Mr Blair insisted that he was not an "excessively excessive" drinker and always believed he was "in control" of his alcohol intake.
But in his memoir, A Journey, he confessed that he was never sure whether his drinking was good or bad for him, adding: "You have to be honest: it's a drug, there's no getting away from it."
Mr Blair wrote: "By the standards of days gone by I was not even remotely a toper, and I couldn't do lunchtime drinking except on Christmas Day, but if you took the thing everyone always lies about - units per week - I was definitely at the outer limit.
"Stiff whisky or G&T before dinner, couple of glasses of wine or even half a bottle with it. So not excessively excessive. I had a limit. But I was aware that it had become a prop."
Mr Blair said he could "never work out" whether alcohol was good for him because it helped him relax, or bad because he could have been working instead of relaxing.
He came to the conclusion that the benefits of relaxation outweighed the cost to his work.
"I thought that escaping the pressure and relaxing was a vital part of keeping the job in proportion, a function rather like my holidays," he wrote.
But he added: "I was never sure. I believed I was in control of the alcohol. However, you have to be honest: it's a drug, there's no getting away from it."

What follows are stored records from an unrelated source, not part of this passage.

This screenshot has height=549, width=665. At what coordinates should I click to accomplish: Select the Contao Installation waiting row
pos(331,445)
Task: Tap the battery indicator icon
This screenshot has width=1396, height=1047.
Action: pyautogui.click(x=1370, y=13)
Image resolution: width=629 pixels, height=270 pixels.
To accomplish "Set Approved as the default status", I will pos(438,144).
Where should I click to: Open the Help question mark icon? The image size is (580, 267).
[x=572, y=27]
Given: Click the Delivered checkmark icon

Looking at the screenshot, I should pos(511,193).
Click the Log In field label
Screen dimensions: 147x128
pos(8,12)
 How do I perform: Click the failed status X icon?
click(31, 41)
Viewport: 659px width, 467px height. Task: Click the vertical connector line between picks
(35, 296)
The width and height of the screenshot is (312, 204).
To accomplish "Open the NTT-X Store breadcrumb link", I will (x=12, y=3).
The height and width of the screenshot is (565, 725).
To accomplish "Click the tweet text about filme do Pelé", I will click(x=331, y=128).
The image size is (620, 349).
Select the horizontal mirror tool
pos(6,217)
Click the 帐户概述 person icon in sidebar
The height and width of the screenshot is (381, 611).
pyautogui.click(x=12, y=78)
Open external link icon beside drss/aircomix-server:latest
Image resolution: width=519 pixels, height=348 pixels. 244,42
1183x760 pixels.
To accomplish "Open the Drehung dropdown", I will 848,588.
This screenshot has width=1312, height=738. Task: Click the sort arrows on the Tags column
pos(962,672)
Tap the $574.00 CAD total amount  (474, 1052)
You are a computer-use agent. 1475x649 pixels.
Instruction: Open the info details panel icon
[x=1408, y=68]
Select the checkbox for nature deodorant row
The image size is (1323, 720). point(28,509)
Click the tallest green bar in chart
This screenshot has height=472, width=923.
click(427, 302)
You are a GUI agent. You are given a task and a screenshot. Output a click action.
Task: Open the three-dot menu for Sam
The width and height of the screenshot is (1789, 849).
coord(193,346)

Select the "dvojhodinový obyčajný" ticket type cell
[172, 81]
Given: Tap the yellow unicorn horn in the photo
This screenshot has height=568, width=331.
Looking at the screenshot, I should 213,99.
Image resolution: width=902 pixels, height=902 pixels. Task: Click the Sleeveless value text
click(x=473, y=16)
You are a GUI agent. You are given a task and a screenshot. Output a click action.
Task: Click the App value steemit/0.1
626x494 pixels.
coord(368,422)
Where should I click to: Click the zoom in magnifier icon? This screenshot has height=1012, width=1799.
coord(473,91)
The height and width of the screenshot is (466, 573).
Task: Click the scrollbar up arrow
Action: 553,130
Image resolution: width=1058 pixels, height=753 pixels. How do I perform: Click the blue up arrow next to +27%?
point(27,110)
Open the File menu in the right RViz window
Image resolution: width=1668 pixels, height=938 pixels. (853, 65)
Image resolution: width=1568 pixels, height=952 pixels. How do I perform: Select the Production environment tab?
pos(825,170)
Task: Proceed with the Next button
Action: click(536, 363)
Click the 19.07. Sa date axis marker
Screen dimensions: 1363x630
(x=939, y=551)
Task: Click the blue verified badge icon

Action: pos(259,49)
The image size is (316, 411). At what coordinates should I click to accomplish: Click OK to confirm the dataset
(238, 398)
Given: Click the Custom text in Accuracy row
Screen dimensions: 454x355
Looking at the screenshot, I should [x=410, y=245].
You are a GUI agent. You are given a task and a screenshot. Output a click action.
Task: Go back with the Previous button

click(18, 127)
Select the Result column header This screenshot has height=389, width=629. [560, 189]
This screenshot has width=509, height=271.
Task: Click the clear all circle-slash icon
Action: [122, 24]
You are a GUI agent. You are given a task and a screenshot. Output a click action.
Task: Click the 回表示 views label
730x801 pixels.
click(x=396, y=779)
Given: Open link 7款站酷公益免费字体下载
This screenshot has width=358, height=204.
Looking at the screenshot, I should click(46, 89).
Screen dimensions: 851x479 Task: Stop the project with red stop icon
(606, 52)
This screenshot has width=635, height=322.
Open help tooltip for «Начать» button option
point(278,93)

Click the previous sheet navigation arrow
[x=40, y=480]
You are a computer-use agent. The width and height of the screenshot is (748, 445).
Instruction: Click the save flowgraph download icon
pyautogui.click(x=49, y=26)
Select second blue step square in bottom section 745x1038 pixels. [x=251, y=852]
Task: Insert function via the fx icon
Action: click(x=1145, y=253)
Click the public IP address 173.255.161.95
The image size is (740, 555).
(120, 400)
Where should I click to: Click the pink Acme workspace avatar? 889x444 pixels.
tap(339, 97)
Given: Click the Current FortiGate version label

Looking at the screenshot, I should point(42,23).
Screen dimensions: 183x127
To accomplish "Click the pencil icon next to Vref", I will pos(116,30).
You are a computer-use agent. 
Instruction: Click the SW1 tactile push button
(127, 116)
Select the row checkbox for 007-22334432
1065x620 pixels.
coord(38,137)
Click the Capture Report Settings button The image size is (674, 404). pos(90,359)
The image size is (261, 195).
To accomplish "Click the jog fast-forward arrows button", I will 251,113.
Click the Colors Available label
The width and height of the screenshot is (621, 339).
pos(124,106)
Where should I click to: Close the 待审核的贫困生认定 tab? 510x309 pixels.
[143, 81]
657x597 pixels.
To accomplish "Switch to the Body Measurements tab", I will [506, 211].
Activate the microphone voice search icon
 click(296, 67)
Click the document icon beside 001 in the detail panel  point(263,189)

Commenting on references to drink in the book, former home secretary Lord Reid told GMTV: "I've read the book... let me tell you what he says in the book - in about 500 pages he devotes three paragraphs to it.
"He wonders whether drinking one stiff gin and tonic and a couple of glasses of wine a night during dinner, was that a big step up?"
"Well, it might have been for Tony who didn't normally drink; where I come from, a gin and tonic, two glasses of wine, you wouldn't give that to a budgie.
"I speak with some authority on this. All I am saying is 'Don't believe the headline'."